Hey! My name is Avneet and I will be one of your bloggers at Life@UofT this year. One interesting fact about me is that I am not very good at writing general introductions. I prefer to introduce myself through discussing things I love, such as:
- Tony Kushner’s Angels in America: A Gay Fantasia on National Themes
Back in my high school years, Pride was a formative experience. I reminisce about the days I told my parents that I was “shopping” at “Yorkdale Mall” with my “straight” friends when, in reality, we took the TTC down to Wellesley station to check out the Pride Parade. An event which provided important escapism and made me feel part of a wonderful community.
My experience at U of T has alleviated the guilt and pressure about lying to my parents. Now, I can just simply just not mention to my parents that I attended Pride Pub at Hart House. I could just enjoy a night of dancing with my friends and meeting new, interesting people. It’s fun to be more open and enjoy a queer-friendly space.
Although, Pride at U of T isn’t only about partying.
One fateful morning, I was awoken by a phone call from my friend Katrina. She asked me if I wanted to join her for a Pride Toronto event at the Isabel Bader Theatre at Victoria College. The event in question was a Q&A with Tony Kushner, the writer of Angels in America.
I first read Angels in America as a required reading for ENG140. As a gay man, I probably should have taken more interest in reading it for pleasure, but I actually enjoyed reading it in class and discussing Kushner’s work in-depth in tutorial. To quote Rory Gilmore from Gilmore Girls, “I can’t believe we sit around and talk about books and get graded on it!”
Angels in America is poignant, beautifully written, and outstandingly political in its themes and messages. It is also deeply entrenched in Reagan-era politics. Mostly, it was a pleasure to watch Tony Kushner discuss it in more detail and relate it to themes in politics today. Plus, I got a ton of awesome Pride swag from CBC, so that’s nice.

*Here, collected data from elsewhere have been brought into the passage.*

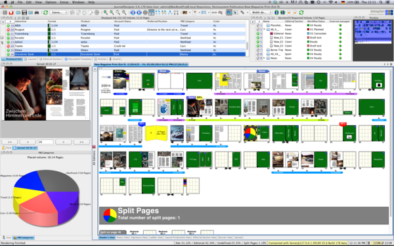Viewport: 394px width, 246px height.
Task: Switch to the Layouts tab
Action: click(31, 59)
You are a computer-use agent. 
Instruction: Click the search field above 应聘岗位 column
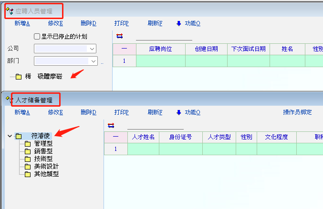click(164, 36)
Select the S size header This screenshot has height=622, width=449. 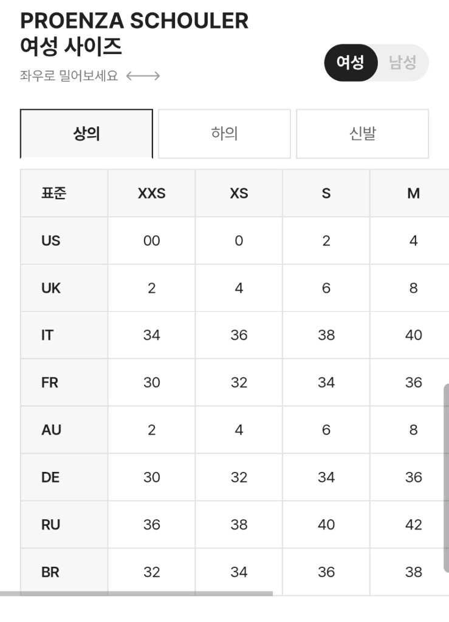(x=326, y=193)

Pride at U of T is not only limited to the month of June, either. Back in the middle of my first year, I attended a screening of a 1965 film called Winter Kept Us Warm at Innis Town Hall. I had never heard of the film before. Later, I discovered that Winter Kept Us Warm was an important milestone in the history of U of T for several reasons.
First, the film was shot on location at the University of Toronto. You will recognize certain locations such as the corner of Queen’s Park and Hoskin Avenue, the Sir Daniel Wilson quad, and the exterior of Sidney Smith Hall. Second, it was the first English Canadian film to be screened at Cannes Film Festival. Third, it was one of the first Canadian films to explore gay themes.
The film, which is available to borrow at Robarts and the Toronto Public Library, follows the ambiguous relationship between Doug, an upper year student, and Peter, a first year student. Watching Winter Kept Us Warm and seeing U of T from both a different time and perspective was an especially inspiring experience. It definitely informed my current interest in filmmaking, which is something I will definitely talk about more in a future post.
Pride at U of T is a “choose your own” adventure. The way you choose to celebrate Pride is entirely up to you! There are countless events, screenings, and opportunities to explore queer culture on campus. The best part is that you never know what to expect. Who knows? You might enter Innis Town Hall and exit feeling inspired by a story of two young men developing feelings for each other on campus.
These are important stories to share with others: ones that connect individuals, validate their personal identities, and help them feel less isolated. For this reason, I am excited to continue blogging about my U of T experience and hope to connect with others in a similar way. Overall, I hope this served as a good introduction.